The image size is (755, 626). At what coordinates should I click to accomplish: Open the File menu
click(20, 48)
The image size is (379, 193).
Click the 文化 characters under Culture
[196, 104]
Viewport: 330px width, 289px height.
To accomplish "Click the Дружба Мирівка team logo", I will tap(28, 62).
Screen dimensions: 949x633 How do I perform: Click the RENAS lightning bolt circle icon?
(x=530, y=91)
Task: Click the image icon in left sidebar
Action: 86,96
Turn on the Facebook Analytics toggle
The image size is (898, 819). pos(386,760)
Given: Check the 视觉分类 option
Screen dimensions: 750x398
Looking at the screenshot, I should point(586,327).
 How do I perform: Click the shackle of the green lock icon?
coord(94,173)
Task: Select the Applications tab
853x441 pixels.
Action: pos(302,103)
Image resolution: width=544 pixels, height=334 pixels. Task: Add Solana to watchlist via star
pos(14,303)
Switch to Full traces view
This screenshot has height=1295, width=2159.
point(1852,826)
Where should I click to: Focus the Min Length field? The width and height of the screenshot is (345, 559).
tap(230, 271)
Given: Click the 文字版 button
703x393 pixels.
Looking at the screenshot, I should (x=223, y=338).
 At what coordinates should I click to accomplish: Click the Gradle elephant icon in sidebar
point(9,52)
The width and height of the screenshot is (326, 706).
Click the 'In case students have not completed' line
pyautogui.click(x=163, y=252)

•••••

Activity: Extract from the listing above the lines between the line containing "Where should I" and the line containing "The width and height of the screenshot is (326, 706).", keeping both of those lines. Output nothing else.

Result of this exercise:
Where should I click to: Focus the Min Length field? The width and height of the screenshot is (345, 559).
tap(230, 271)
Given: Click the 文字版 button
703x393 pixels.
Looking at the screenshot, I should (x=223, y=338).
 At what coordinates should I click to accomplish: Click the Gradle elephant icon in sidebar
point(9,52)
The width and height of the screenshot is (326, 706).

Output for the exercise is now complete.